Cloud Cuckoo Land by Anthony Doerr was our book club pick for this month. This book is the interweaving stories of five main characters from different times and places around the world, along with fragments of an ancient story. In an admirable depth of writing, we go from modern day Boise, Idaho to 16th century Constantinople and it never feels like Doerr is reaching.
That being said, I also don't think I fully understood this novel. I kicked off book club with "I admire this book, but I don't think I'm smart enough for it. If someone asked me, what's this book about? what is the theme? I wouldn't be able to answer." And what kicked off was probably the best book club discussion we've ever had.
Lines of Note:
"But books, like people, die. They die in fires or floods or in the mouths of worms or at the whims of tyrants. If they are not safeguarded, they go out of the world. And when a book goes out of the world, the memory dies a second death." (page 52)
It is crazy to think about books dying in today's world, but what happens if the servers break or the website is hacked or the library never gets a paper copy of the book. That doesn't even account for all the books out there that have been written that no one outside of the author and a few close friends read. Sad stuff.
"Bandits wait around every corner to bash your skull and ghouls lurk in the shadows, hoping to drink your blood. Here you have cheese, wine, your friends, and your flock. What you already have is better than what you so desperately seek." (page 69)
Some of that yearning for something better theme.
"For it to reach us in this room, in this hour, the lines within it had to survive a dozen centuries. A scribe had to copy it, and a second scribe, decades later, had to recopy that copy, transform it from a scroll to a codex, and love after the second scribe's bones were in the earth, a third came along and recopied it again, and all this time the book was being hunted. One bad-tempered abbot, one clumsy friar, one invading barbarian, an overturned candle, a hungry worm - and all those centuries are undone." (page 172)

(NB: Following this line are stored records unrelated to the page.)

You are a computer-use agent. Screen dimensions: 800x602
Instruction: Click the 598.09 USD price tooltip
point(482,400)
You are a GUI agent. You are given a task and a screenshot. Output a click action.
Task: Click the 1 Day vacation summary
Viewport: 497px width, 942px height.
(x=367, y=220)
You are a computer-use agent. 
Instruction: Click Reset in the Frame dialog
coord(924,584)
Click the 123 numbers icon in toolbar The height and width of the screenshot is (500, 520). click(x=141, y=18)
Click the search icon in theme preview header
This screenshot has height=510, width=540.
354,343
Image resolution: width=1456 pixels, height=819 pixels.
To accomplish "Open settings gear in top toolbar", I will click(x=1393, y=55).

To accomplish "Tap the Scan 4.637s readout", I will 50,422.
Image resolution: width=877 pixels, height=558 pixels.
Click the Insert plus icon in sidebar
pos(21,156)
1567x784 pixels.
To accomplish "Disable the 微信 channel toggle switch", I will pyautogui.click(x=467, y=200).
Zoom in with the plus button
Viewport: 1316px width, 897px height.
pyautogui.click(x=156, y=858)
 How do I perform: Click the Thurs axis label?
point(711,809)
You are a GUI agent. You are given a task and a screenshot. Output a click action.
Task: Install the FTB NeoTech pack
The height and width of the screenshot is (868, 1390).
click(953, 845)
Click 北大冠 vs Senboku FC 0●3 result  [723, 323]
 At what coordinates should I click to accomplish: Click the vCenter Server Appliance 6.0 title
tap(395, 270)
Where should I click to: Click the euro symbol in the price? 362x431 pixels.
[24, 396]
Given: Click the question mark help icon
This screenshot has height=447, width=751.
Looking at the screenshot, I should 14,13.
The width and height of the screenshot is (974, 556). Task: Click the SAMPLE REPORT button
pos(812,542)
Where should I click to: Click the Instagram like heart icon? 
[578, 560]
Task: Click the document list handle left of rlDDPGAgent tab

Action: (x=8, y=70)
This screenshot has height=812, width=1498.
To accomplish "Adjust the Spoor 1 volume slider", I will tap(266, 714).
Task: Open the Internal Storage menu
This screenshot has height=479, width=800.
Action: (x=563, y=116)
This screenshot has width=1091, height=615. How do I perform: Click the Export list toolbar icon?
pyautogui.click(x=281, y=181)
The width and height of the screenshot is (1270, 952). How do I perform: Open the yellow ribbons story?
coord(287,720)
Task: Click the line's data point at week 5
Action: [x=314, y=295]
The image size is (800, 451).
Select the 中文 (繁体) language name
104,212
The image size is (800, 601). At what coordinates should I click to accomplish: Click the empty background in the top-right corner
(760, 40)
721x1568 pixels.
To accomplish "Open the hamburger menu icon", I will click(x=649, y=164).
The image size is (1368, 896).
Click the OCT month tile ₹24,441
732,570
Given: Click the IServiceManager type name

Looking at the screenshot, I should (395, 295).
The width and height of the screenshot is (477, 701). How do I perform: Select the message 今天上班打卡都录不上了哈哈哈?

The written word is magical. Historical and ancient written words are miracles.
"There are many people in this world," Himerius says, "who do not care what purposes their engines are put. So long as they are paid." (page 229 - 230)
Morality is always a grey line when you've got to eat, isn't it?
"Boil the words you already know down to their bones," Rex says, "and usually you find the ancients sitting there at the bottom of the pot, staring back up." (page 247)
Boiling words down sounds like fun, doesn't it? Can't you imagine what that stew would taste like?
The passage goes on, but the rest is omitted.